We have no reason to believe Malaysia is exempt. The virus does not discriminate, but its consequences certainly do.

While many assume varicella is only severe in the immunocompromised, the data tells a different story: serious complications occur primarily in healthy children.

Those red spots can lead to infected sores, pneumonia, and even brain inflammation. And for the child undergoing chemotherapy or living with HIV, exposure to an unvaccinated peer can be lethal.

We are also sitting on a demographic time bomb. Studies show low seroprevalence of varicella antibodies among Malaysian young adults. This means a growing number of adults have never developed natural immunity.

When an infected child brings the virus home, it is the adult parent, who ends up bedridden with viral pneumonia or hepatitis. Varicella in adults is not merely uncomfortable; it is dangerous.

Then, there is the tragedy of Congenital Varicella Syndrome, where infection during pregnancy leads to limb deformities, brain damage, and eye defects in the newborn. This is entirely preventable.

Currently, the varicella vaccine in Malaysia is largely relegated to the private sector. The result? Vaccination is more likely among children whose parents have higher education, higher income, or medical knowledge.

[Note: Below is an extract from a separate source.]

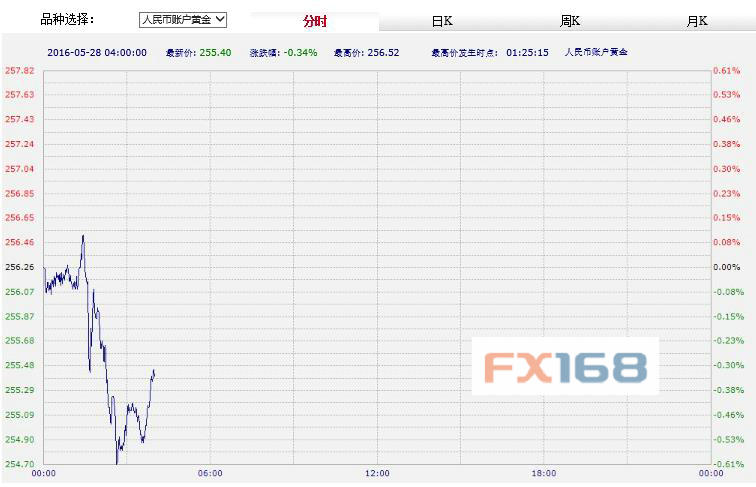Click the 06:00 time axis marker
The image size is (756, 487).
point(210,473)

In other words, we have created a two-tiered system where the rich can buy protection against severe disease, while lower-income families are left to “just catch it.”

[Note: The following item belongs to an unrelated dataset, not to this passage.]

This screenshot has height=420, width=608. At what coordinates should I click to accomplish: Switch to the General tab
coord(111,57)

This is not just a health gap; it is an ethical failure. The Quality Adjusted Life Year (QALY) losses from varicella — the time lost to suffering, scarring, missed school days, and parental leave — are significant.

We measure these costs in economic terms, but the real toll is measured in febrile seizures, sleepless nights, and preventable deaths.

Some worry that mass childhood vaccination might reduce natural boosting in the community, theoretically increasing adult shingles (herpes zoster) decades later.

But is it truly ethical to let millions of children suffer the acute consequences of varicella for 25 more years — including hospitalisations and deaths — based on a theoretical, manageable concern for adults? We have a safe zoster vaccine for the elderly.

What will it take to move the needle? Here are som reminders:

  • Reminders for hesitant parents that a day of mild fever from a vaccine is vastly preferable to a week of open sores and the risk of brain swelling.
  • Reminders for general practitioners to offer the vaccine at every well-child visit, not just when asked.
  • Reminders for the Ministry of Health (MOH) that the World Health Organization (WHO) has long supported routine varicella vaccination where resources allow.

Countries like the United States, Germany, and Australia have dramatically reduced hospitalizations and deaths by making this vaccine routine. They did not wait for varicella to prove itself a killer. Neither should we.

We cannot continue to shrug at chickenpox as “just a childhood illness.” A preventable illness that hospitalises healthy children, devastates pregnant women, and kills immunocompromised kids is not harmless. It is a public health failure.

Let’s stop gambling with our children’s health. Add varicella vaccine to the National Immunisation Programme (NIP).

Until then, every parent who can afford the private shot should ask for it. And every doctor should recommend it, not as an optional luxury, but as the standard of care.

Because no child deserves to suffer from a disease we already know how to prevent.

Dr Musa Mohd Nordin and Dr Zulkifli Ismail are paediatricians.